In the authors' analysis of secondary cytoreduction for recurrent epithelial ovarian cancer, a significant survival benefit was demonstrated for residual disease that measured ≤ 0.5 cm. The disease-free interval and the number of recurrence sites should be used as selection criteria for offering secondary cytoreduction.

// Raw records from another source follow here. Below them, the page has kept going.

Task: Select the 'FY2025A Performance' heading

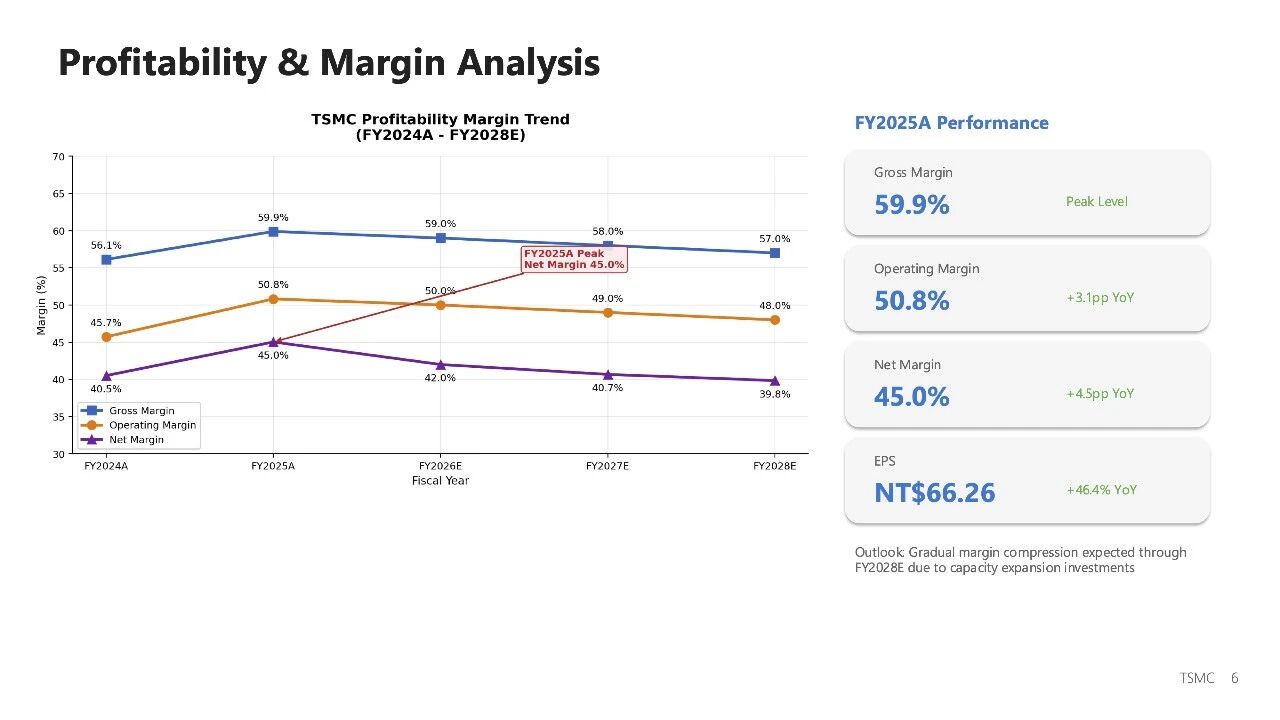Action: coord(951,123)
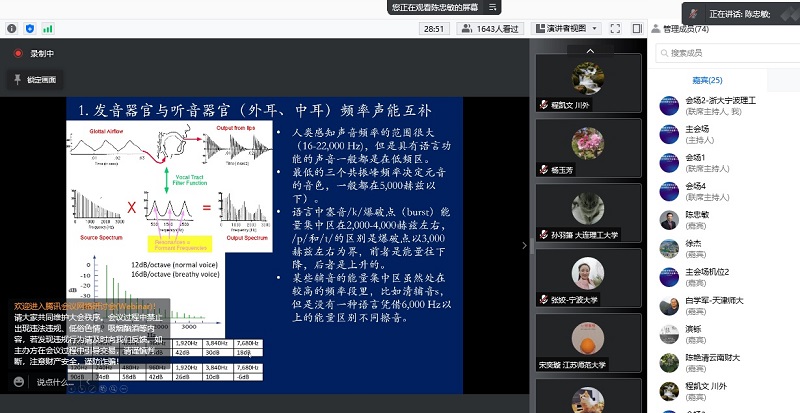This screenshot has height=413, width=800.
Task: Click the blue security shield icon
Action: tap(29, 29)
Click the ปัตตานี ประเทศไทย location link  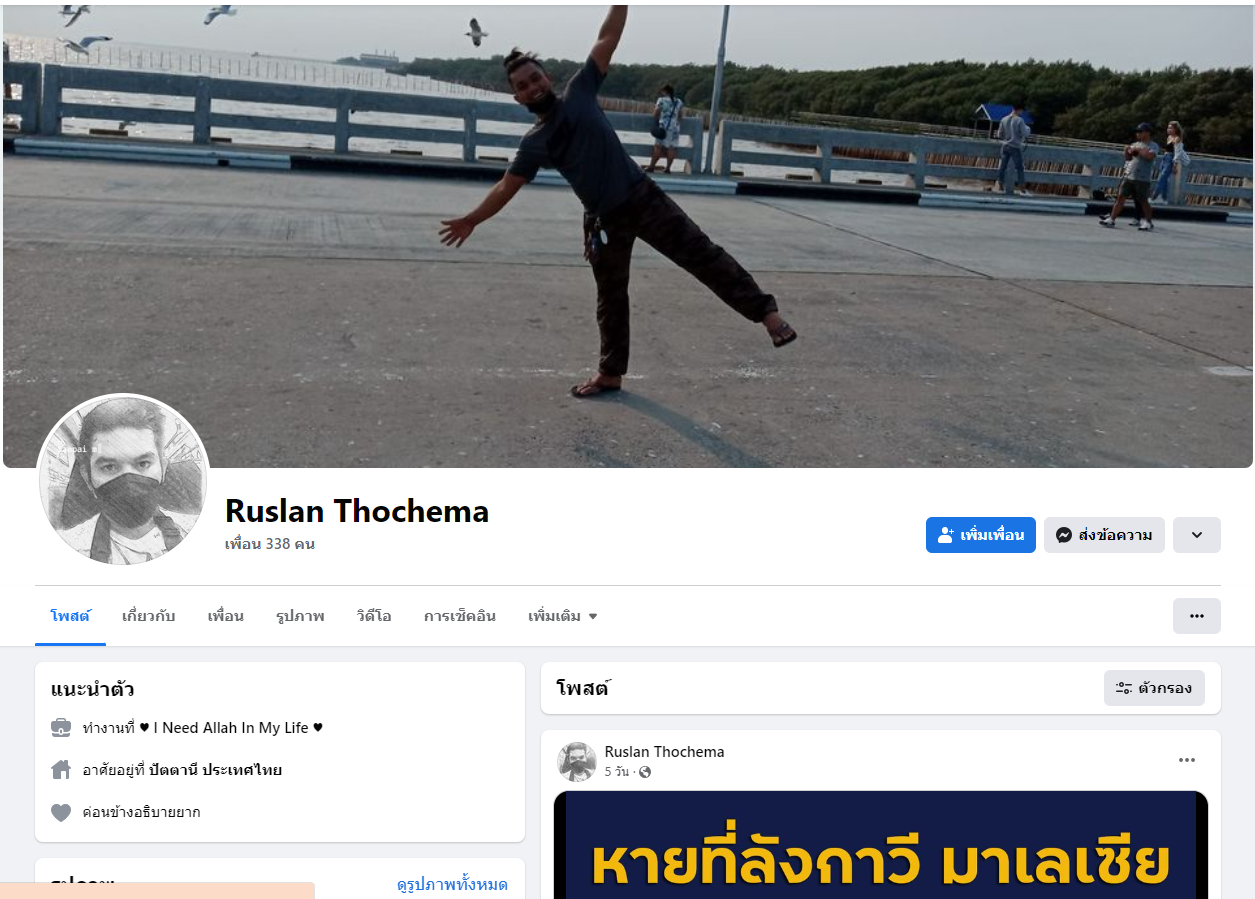(x=215, y=770)
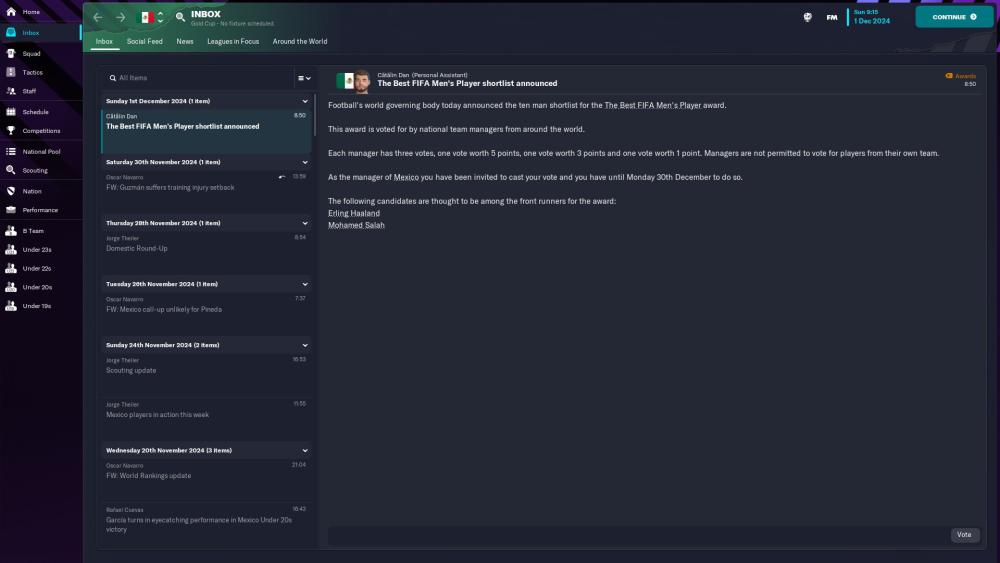Go forward with the right arrow icon
The height and width of the screenshot is (563, 1000).
coord(121,17)
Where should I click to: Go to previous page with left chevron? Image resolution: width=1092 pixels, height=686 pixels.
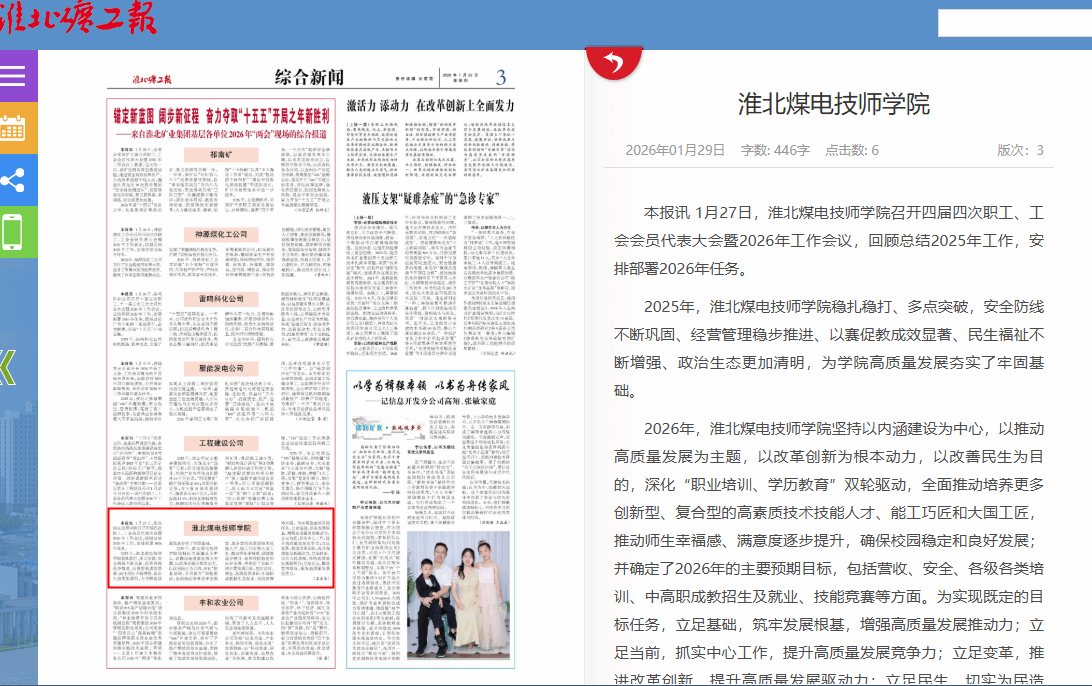click(8, 367)
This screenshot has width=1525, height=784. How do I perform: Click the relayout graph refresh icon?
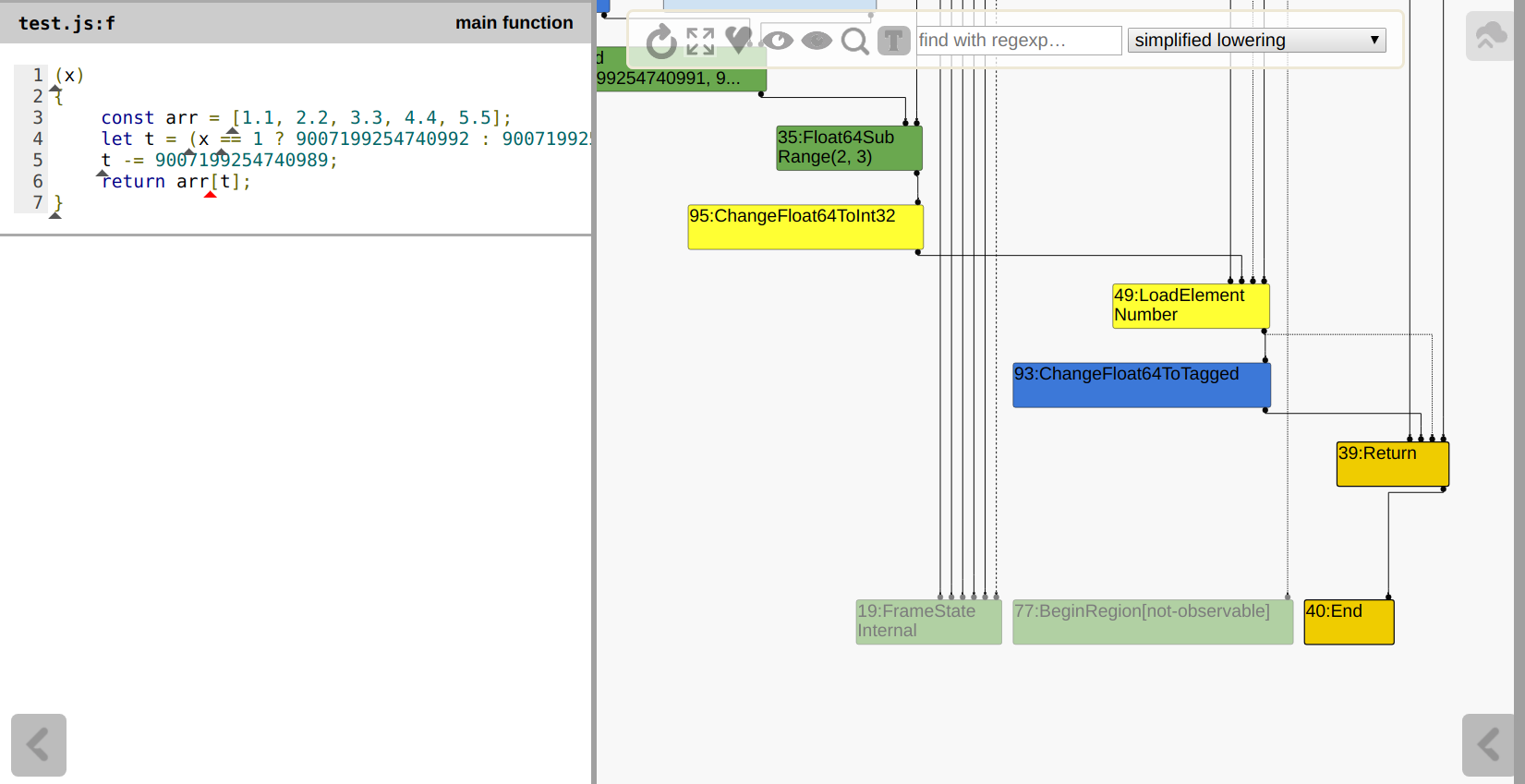coord(660,42)
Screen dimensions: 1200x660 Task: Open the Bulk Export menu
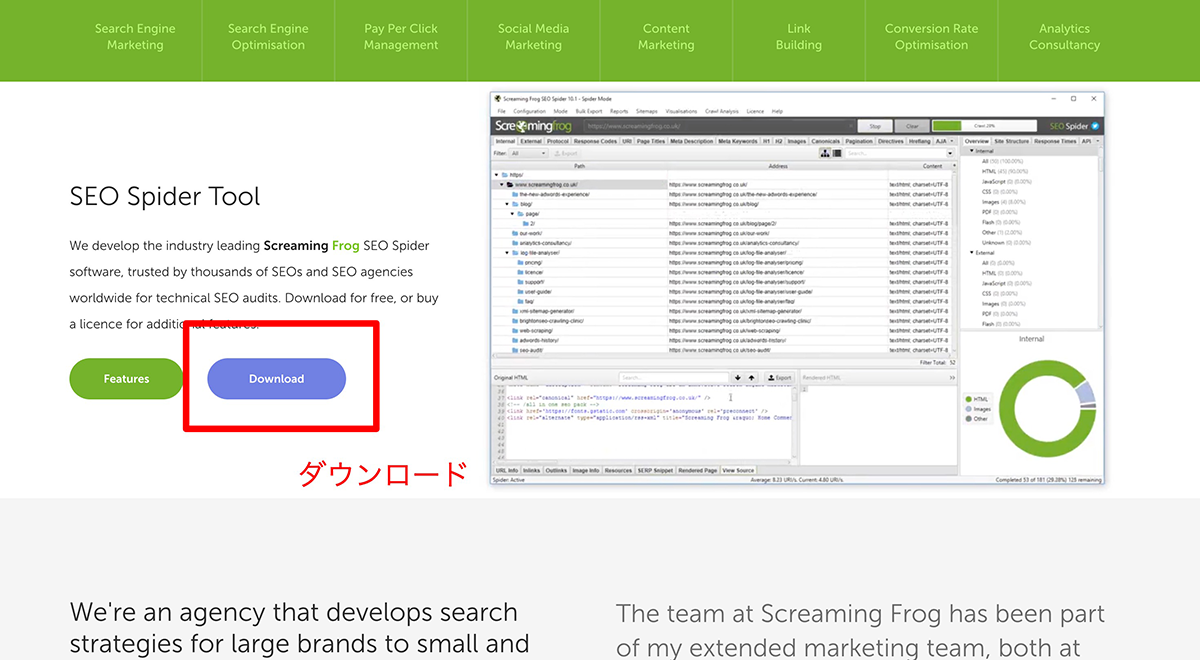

Cancer 2006. © 2006 American Cancer Society.

The American Cancer Society estimates that approximately 22,200 women in the United States will be diagnosed with ovarian cancer in 2005, and approximately 16,000 women will die of this disease.1 The benefit of optimal primary cytoreductive surgery followed by platinum-based and paclitaxel-based chemotherapy in the treatment of epithelial ovarian cancer has been well established.2, 3 Using this treatment paradigm, a complete clinical response can be achieved in approximately 80% to 90% of patients with early-stage disease and in 50% of patients with advanced-stage disease.4 Despite these excellent response rates, approximately 50% of patients with advanced-stage disease who are complete responders will develop recurrent disease and, ultimately, will die of their disease.4

Although primary cytoreductive surgery is well accepted as the cornerstone of initial management, the use of cytoreductive surgery in the setting of recurrent disease is defined less clearly. Several studies have demonstrated a benefit of secondary cytoreduction, but a few have not.5 Because of the nonrandomized nature of all of the series published on this topic, patient selection undoubtedly played a significant role in the findings and conclusions of those studies. Moreover, the practicing clinician faces the dilemma of determining which conditions are suitable for offering secondary cytoreduction to a patient with recurrent epithelial ovarian cancer. Should it be offered to all patients with recurrence, or only to those with a disease-free interval >1 year, or >2 years? Does carcinomatosis identified preoperatively preclude offering secondary cytoreduction? The objectives of the current study were to identify prognostic factors for survival in patients who underwent secondary cytoreduction for recurrent platinum-sensitive epithelial ovarian cancer and to establish generally applicable guidelines and selection criteria.

MATERIALS AND METHODS

  1. Top of page
  2. Abstract
  3. MATERIALS AND METHODS
  4. RESULTS
  5. DISCUSSION
  6. REFERENCES

After obtaining Institutional Review Board approval, the Virginia K. Pierce Gynecology Service Data Base at our institution was used to identify all patients with recurrent epithelial ovarian cancer who underwent secondary cytoreductive surgery from January 1987 to December 2001. Patients who were included in the study were those with documented epithelial ovarian carcinoma who had undergone primary surgery and received platinum-based chemotherapy followed by a complete clinical remission of at least 6 months. In patients who underwent second-look surgery and received further systemic or intraperitoneal, platinum-based chemotherapy, the time of clinical remission was measured from the completion of the therapy after the second-look surgery. The pathology slides from each patient's first surgery were reviewed prior to the secondary cytoreduction. The secondary cytoreduction, which was defined as a surgical exploration with the intent to resect all visible disease, had to be performed at our institution. Preoperative computed tomography scans were obtained on all patients and were reviewed by the surgical team. Patients who were deemed to have recurrent disease that was amenable to resection then underwent an attempted secondary cytoreduction. Patients who had ovarian carcinoma of low malignant potential and those who underwent surgery for the correction of malignant bowel obstruction were excluded.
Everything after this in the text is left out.